▸ Problem statement
Search the records for lines with the word "Given" and copy each match.

*** Opening of Source records ***

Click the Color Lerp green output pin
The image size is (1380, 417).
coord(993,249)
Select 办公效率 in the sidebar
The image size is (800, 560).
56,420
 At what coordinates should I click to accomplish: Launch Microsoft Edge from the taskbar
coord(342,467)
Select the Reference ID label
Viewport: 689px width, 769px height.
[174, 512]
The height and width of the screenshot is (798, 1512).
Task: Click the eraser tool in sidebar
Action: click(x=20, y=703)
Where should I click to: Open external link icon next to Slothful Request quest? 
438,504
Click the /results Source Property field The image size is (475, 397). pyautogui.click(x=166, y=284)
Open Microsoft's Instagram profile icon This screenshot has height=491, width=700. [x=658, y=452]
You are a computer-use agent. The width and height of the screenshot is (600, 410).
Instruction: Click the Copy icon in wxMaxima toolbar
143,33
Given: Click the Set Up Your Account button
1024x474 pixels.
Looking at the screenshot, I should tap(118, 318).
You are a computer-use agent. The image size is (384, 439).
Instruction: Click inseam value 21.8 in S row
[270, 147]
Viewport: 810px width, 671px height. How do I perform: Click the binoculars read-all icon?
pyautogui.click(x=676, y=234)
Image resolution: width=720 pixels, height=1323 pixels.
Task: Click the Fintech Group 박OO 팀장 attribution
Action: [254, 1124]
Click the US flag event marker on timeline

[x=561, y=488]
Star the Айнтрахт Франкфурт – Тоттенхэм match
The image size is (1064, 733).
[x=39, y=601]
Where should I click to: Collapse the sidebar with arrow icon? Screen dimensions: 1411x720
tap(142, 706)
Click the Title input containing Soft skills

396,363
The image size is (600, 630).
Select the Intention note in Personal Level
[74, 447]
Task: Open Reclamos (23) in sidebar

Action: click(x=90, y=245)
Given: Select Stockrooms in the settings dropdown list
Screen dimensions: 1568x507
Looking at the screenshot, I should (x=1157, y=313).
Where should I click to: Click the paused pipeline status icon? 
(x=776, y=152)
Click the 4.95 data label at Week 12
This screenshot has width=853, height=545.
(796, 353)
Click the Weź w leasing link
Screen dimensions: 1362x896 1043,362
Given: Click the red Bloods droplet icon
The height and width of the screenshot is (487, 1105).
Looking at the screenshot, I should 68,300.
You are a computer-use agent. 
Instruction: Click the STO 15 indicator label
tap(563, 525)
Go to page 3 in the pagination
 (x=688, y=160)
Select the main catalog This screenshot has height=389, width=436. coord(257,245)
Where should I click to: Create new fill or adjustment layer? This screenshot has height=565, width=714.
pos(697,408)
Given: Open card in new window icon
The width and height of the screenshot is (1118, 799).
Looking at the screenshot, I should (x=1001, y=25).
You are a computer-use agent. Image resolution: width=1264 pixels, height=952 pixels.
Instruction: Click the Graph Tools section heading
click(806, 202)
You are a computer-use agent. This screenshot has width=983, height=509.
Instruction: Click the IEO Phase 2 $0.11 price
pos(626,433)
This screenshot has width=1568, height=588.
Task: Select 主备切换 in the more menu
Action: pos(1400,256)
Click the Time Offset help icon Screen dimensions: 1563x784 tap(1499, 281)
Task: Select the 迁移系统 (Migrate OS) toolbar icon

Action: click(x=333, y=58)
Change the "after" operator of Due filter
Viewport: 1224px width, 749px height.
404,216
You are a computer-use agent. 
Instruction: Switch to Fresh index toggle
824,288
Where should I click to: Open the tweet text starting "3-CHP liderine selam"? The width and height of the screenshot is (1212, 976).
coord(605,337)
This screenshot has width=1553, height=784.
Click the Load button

*** Close of Source records ***

▸ Answer below
Given: Click the Set Up Your Account button
Given: Select Stockrooms in the settings dropdown list
Given: Click the red Bloods droplet icon
Given: Open card in new window icon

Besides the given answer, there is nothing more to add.